La loro “soluzione” riciclerebbe la vecchia proposta keynesiana di una valuta sovranazionale da utilizzare per regolare i pagamenti internazionali, riproponendola in chiave digital and green. Stando a quanto sostenuto anche dall’amministratore delegato di BlackRock Larry Fink, dal multimiliardario Elon Musk, dall’attuale presidente del Word Economic Forum Peter Brabeck-Letmathee da altri esponenti della cupola finanziaria, l’obiettivo sarebbe l’introduzione di una moneta digitale globale regolata dalla BRI di Basilea, la “banca delle banche centrali”, il cui valore sarebbe legato non solo all’oro, ma, più in generale, a tutte le risorse naturali del pianeta. In altri termini, la stabilità economica di ciascun paese non dipenderebbe più soltanto dalla propria capacità produttiva e di controllo del deficit, ma anche dall’impiego parsimonioso delle materie prime. In questo modo si scongiurerebbero, a loro dire, future crisi finanziarie e si garantirebbe un’economia globale più stabile.
Ma dietro questo apparente umanitarismo sembra celarsi un macabro fine: il completamento del loro progetto di tecnocrazia globale mediante l’imposizione della valuta digitale all’intera umanità. Una volta disposta per la macroeconomia, il passaggio successivo sarebbe la sua imposizione alla microeconomia, ovvero ai singoli agenti economici (individui, famiglie, imprese), infliggendo così un colpo decisivo alla libertà individuale. L’eliminazione del contante in favore di una moneta digitale consentirebbe infatti alle autorità centrali di tracciare ogni transazione in tempo reale, annullando l’anonimato delle operazioni economiche e esponendo ciascun comune mortale a una sorveglianza capillare: ogni acquisto, dal caffè al biglietto aereo, diventerebbe un dato accessibile alla banca centrale o al governo.

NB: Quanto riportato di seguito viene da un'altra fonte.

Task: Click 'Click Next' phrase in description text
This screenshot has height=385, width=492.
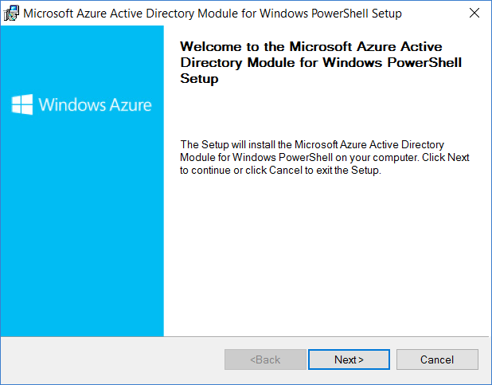Action: [446, 157]
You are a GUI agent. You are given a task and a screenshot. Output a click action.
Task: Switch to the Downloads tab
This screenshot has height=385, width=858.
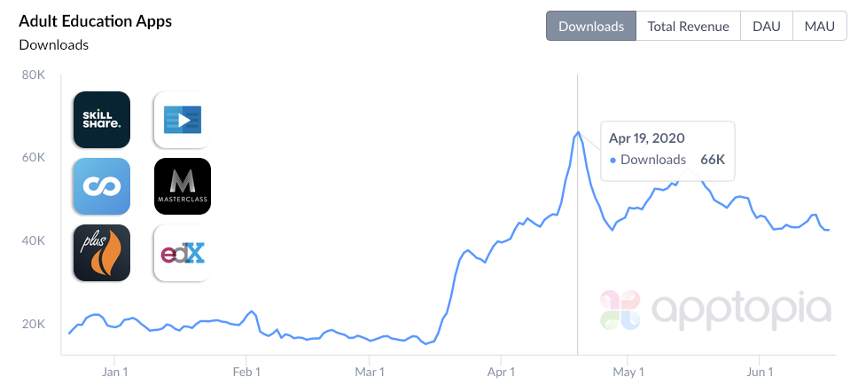click(591, 26)
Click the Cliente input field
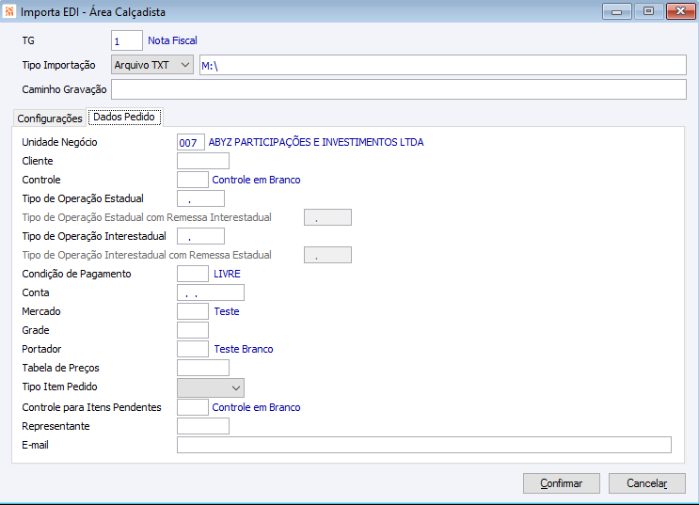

Inoltre, il denaro programmabile, una caratteristica tecnica di molte CBDC (valuta digitale della banca centrale), permetterebbe di imporre restrizioni sui consumi (ad esempio vietando spese ritenute “non sostenibili” o stabilendo scadenze per l’uso dei fondi) e di penalizzare o premiare i cittadini in base al loro allineamento con le politiche statali, aprendo la strada a sistemi di credito sociale simili a quello cinese o comunque esponendo i conti a rischi di blocco o confisca da parte delle autorità, come accaduto ai camionisti canadesi che, nel 2021, si opposero alla vaccinazione obbligatoria contro il SARS-CoV-2.
Le decisioni politiche prese su scala globale negli ultimi cinque anni sembrano avallare questa ipotesi: il già citato green pass, imposto durante la cosiddetta pandemia, la propaganda a favore dell’eliminazione del contante, l’introduzione dell’identità digitale, sono tutte iniziative che confermerebbero l’intenzione delle élite finanziarie di imporre, attraverso i loro burattini della politica, una società del controllo totale e l’introduzione della moneta digitale costituirebbe l’ultimo tassello, il più importante, per la sua piena realizzazione, con buona pace della nostra libertà. Del resto, come scrisse il filosofo Thomas Paine: un governo grande abbastanza da darti tutto ciò che desideri, è forte abbastanza da portarselo via tutto.